▼▼▼

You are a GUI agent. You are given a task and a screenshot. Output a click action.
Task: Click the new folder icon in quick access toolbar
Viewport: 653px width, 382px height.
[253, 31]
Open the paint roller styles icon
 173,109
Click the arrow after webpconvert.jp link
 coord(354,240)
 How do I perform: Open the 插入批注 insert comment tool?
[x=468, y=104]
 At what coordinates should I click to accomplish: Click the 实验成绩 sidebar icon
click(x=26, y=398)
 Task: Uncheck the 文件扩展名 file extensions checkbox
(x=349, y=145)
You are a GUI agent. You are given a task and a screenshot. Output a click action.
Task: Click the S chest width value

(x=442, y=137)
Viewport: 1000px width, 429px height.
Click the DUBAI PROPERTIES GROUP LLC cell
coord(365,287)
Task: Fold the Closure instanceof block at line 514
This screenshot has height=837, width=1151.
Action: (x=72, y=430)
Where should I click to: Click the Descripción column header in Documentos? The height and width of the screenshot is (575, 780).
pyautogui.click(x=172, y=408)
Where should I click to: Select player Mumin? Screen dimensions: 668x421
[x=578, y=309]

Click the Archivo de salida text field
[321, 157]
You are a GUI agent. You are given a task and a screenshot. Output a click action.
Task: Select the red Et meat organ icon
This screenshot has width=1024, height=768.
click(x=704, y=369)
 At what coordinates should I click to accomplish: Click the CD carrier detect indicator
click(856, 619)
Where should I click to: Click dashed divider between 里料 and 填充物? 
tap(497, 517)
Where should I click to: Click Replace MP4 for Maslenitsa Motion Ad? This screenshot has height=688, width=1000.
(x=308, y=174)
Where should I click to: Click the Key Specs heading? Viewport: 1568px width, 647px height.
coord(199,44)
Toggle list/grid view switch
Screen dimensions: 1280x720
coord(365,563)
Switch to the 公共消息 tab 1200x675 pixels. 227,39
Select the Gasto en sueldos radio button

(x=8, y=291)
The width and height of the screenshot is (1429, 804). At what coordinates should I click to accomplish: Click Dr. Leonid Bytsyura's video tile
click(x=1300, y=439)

▲▲▲

* _WORK TO COMPLETE_
Please reproduce all of the entries exactly as they stand.

* _SOLUTION TO THIS TASK_
You are a GUI agent. You are given a task and a screenshot. Output a click action.
Task: Click the new folder icon in quick access toolbar
Viewport: 653px width, 382px height.
[253, 31]
Open the paint roller styles icon
 173,109
Click the arrow after webpconvert.jp link
 coord(354,240)
 How do I perform: Open the 插入批注 insert comment tool?
[x=468, y=104]
 At what coordinates should I click to accomplish: Click the 实验成绩 sidebar icon
click(x=26, y=398)
 Task: Uncheck the 文件扩展名 file extensions checkbox
(x=349, y=145)
You are a GUI agent. You are given a task and a screenshot. Output a click action.
Task: Click the S chest width value

(x=442, y=137)
Viewport: 1000px width, 429px height.
Click the DUBAI PROPERTIES GROUP LLC cell
coord(365,287)
Task: Fold the Closure instanceof block at line 514
This screenshot has height=837, width=1151.
Action: (x=72, y=430)
Where should I click to: Click the Descripción column header in Documentos? The height and width of the screenshot is (575, 780).
pyautogui.click(x=172, y=408)
Where should I click to: Select player Mumin? Screen dimensions: 668x421
[x=578, y=309]

Click the Archivo de salida text field
[321, 157]
You are a GUI agent. You are given a task and a screenshot. Output a click action.
Task: Select the red Et meat organ icon
This screenshot has width=1024, height=768.
click(x=704, y=369)
 At what coordinates should I click to accomplish: Click the CD carrier detect indicator
click(856, 619)
Where should I click to: Click dashed divider between 里料 and 填充物? 
tap(497, 517)
Where should I click to: Click Replace MP4 for Maslenitsa Motion Ad? This screenshot has height=688, width=1000.
(x=308, y=174)
Where should I click to: Click the Key Specs heading? Viewport: 1568px width, 647px height.
coord(199,44)
Toggle list/grid view switch
Screen dimensions: 1280x720
coord(365,563)
Switch to the 公共消息 tab 1200x675 pixels. 227,39
Select the Gasto en sueldos radio button

(x=8, y=291)
The width and height of the screenshot is (1429, 804). At what coordinates should I click to accomplish: Click Dr. Leonid Bytsyura's video tile
click(x=1300, y=439)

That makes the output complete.